La Fondazione “É stato il vento” aveva corso un bel rischio, nel decidere di confermare l’appuntamento e chiedere alla nuova giunta comunale l’uso degli spazi pubblici, Anfiteatro e Mediateca; se il Festival fosse andato semi-deserto, sarebbe stato un colpo difficile da riassorbire. E invece il popolo della solidarietà, che ha visto nell’attacco a Riace e a Mimmo Lucano un momento cruciale dell’attacco politico in corso contro la Costituzione e le nostre libertà, ha apprezzato la scommessa fatta dalla Fondazione ed è accorso da tutte le parti d’Italia, e non solo; insomma, ha voluto esserci. Così il paese si è ripopolato, le case del turismo solidale si sono riempite di nuovo, tutti gli eventi sono stati molto partecipati, la piazzetta grondava di persone fino a tardi la sera. “Da qui è passato il mondo”, ti raccontano oggi i riacesi con un po’ di nostalgia; ecco, grazie al Festival, il mondo era di nuovo lì, e a molti di loro brillavano di nuovo gli occhi.
Ovviamente, il clima era a dir poco particolare. Innanzitutto, perché Mimmo Lucano è scandalosamente ancora in esilio, da ormai 10 mesi. Questo è stato il primo Riace in Festival senza Lucano, per quanto sembri difficile anche solo pensarlo. Inevitabile dunque che proprio la sua assenza forzata fosse molto presente nel Festival, ne colorasse umori ed emozioni. E così il festival va da lui, a Caulonia, per un dibattito su “Fare comunità”: perché ci dica come nei venti anni di lavoro a Riace è riuscito a costruire una comunità globale, in cui tutti, autoctoni e nuovi arrivati, riconoscevano problemi comuni ed erano chiamati a lavorare per soluzioni comuni. Sì, perché in fondo quell’aver fatto dei rifugiati dei membri della comunità alla pari con tutti gli altri, e non soltanto degli ospiti di progetti d’integrazione, è proprio quello che nel processo di Locri viene rimproverato a Lucano.

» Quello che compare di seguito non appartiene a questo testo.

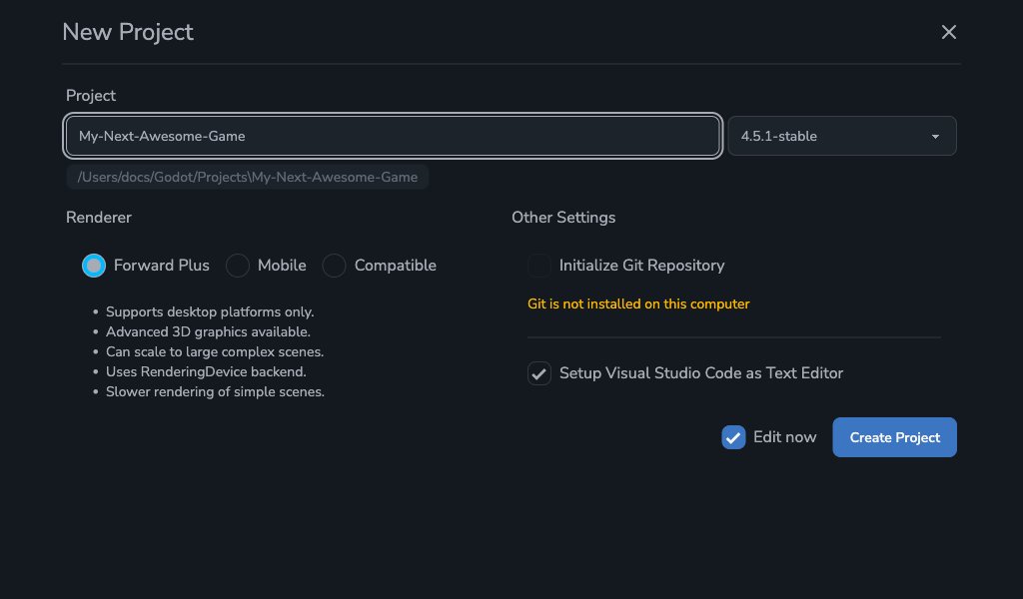Select the Forward Plus renderer radio button

tap(94, 266)
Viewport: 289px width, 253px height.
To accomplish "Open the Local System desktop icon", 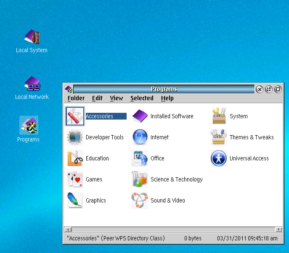I will 32,37.
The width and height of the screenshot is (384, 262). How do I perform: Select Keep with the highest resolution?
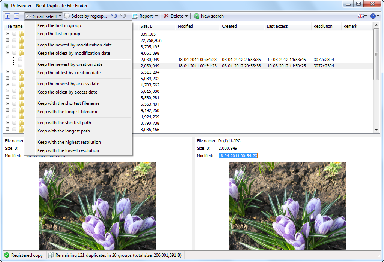(69, 142)
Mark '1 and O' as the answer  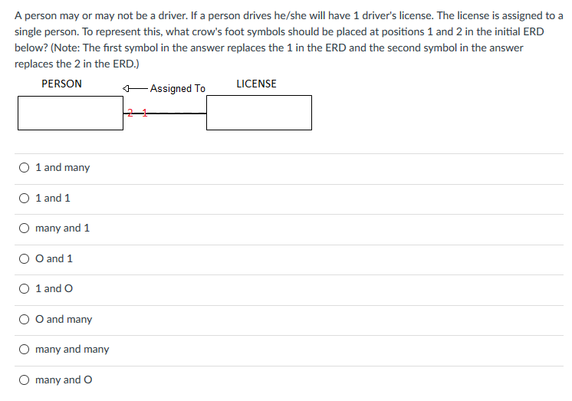coord(24,288)
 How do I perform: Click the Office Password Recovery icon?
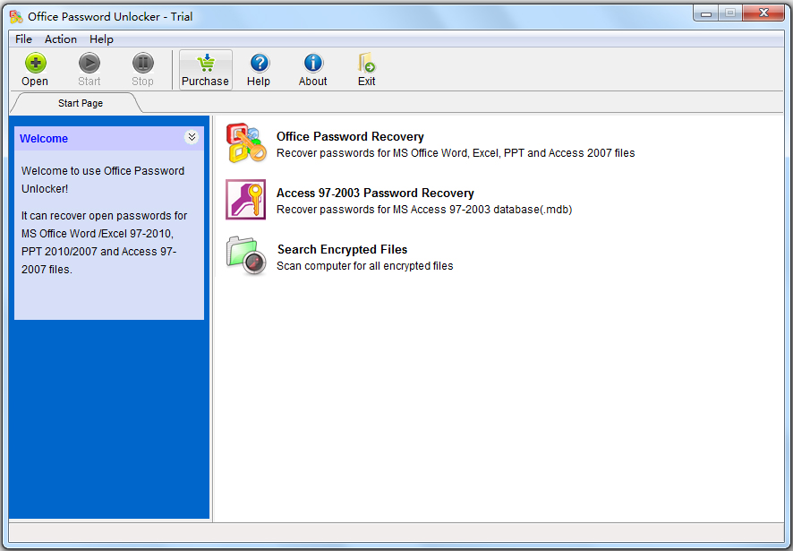tap(246, 143)
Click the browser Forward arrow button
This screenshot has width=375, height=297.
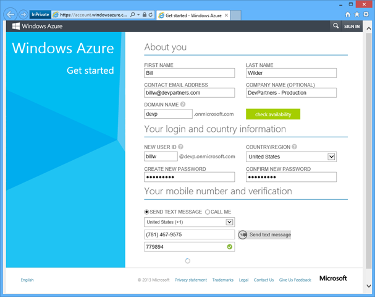23,14
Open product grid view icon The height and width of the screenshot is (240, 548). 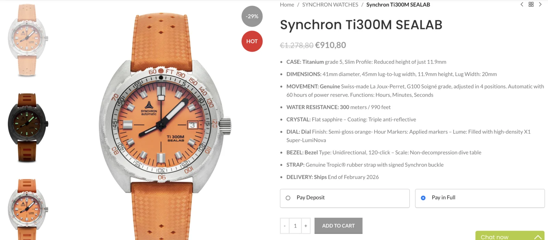click(x=531, y=4)
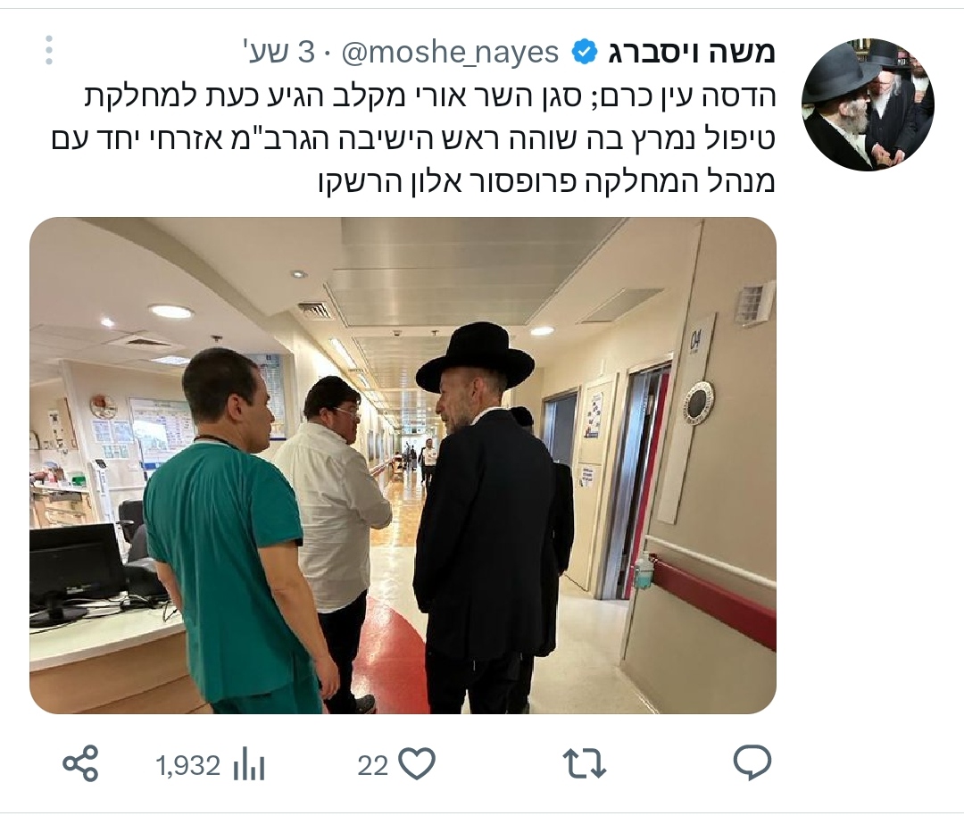Click the 1,932 views count

coord(187,766)
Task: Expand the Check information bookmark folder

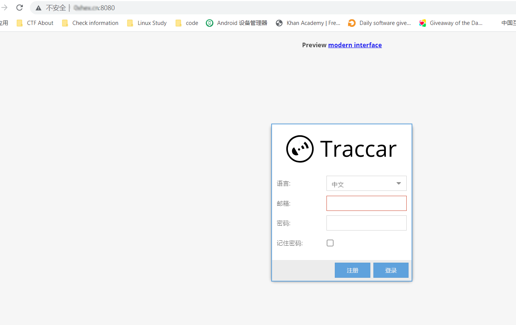Action: click(90, 23)
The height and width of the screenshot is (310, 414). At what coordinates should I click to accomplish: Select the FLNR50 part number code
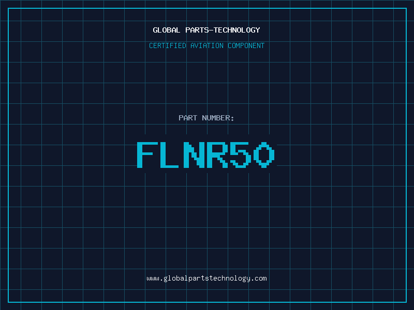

Ma il Festival è andato da Lucano anche attraverso gli artisti che ne hanno animato gli eventi: ognuno di loro, Ascanio Celestini, Vauro, Ivano Marescotti, Dario Brunori, prima di esibirsi in piazza, è andato ad incontrarlo in quel bar d’angolo di Caulonia che ormai è diventato un po’ il suo ufficio; e una volta sul palco, hanno raccontato l’emozione di quegli incontri quasi furtivi, in cui fra una granita e un caffè, in un rimbombo acustico che scoraggerebbe i più, hanno ragionato a lungo con lui di valori alti, la solidarietà, l’umanità, la Costituzione, e lo hanno abbracciato. Perché questo Festival è stato un lungo e caldo abbraccio solidale a Lucano, a chi ha saputo costruire tanto in nome dell’umanità e si trova da mesi attaccato, messo ai margini, portato a processo, costretto a vivere lontano dalla sua comunità.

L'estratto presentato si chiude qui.